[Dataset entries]
==========

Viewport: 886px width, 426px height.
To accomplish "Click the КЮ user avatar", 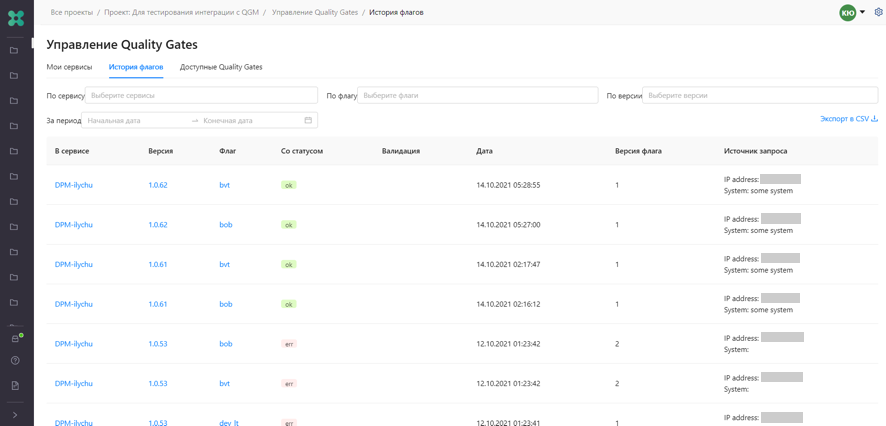I will click(847, 13).
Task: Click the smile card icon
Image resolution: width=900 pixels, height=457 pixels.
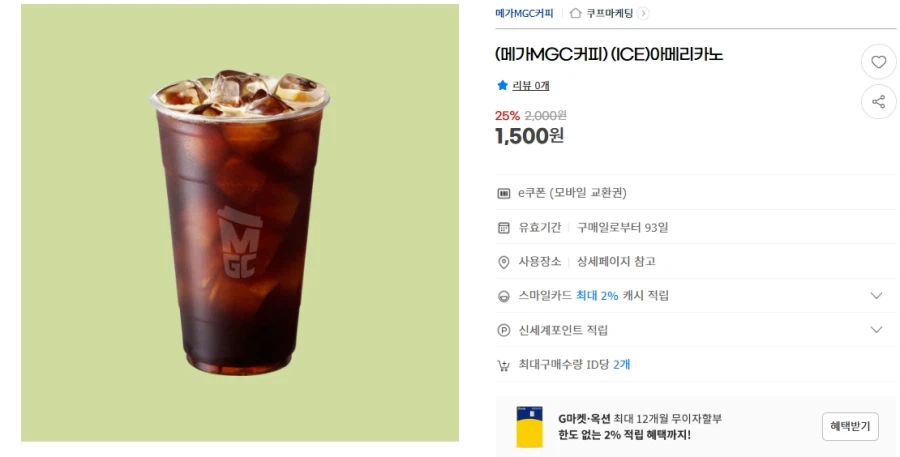Action: pos(503,296)
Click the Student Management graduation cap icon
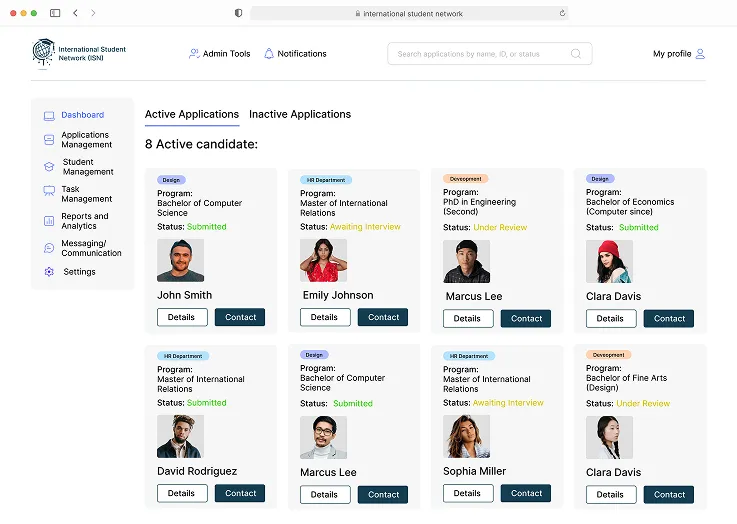Screen dimensions: 737x524 (49, 167)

==========

#### WHAT YOU HAVE TO DO
Word for word, repeat only the lines from the line containing "Click the Student" through the end of the data, without any pictures.

#### EXERCISE RESPONSE
Click the Student Management graduation cap icon
Screen dimensions: 737x524 (49, 167)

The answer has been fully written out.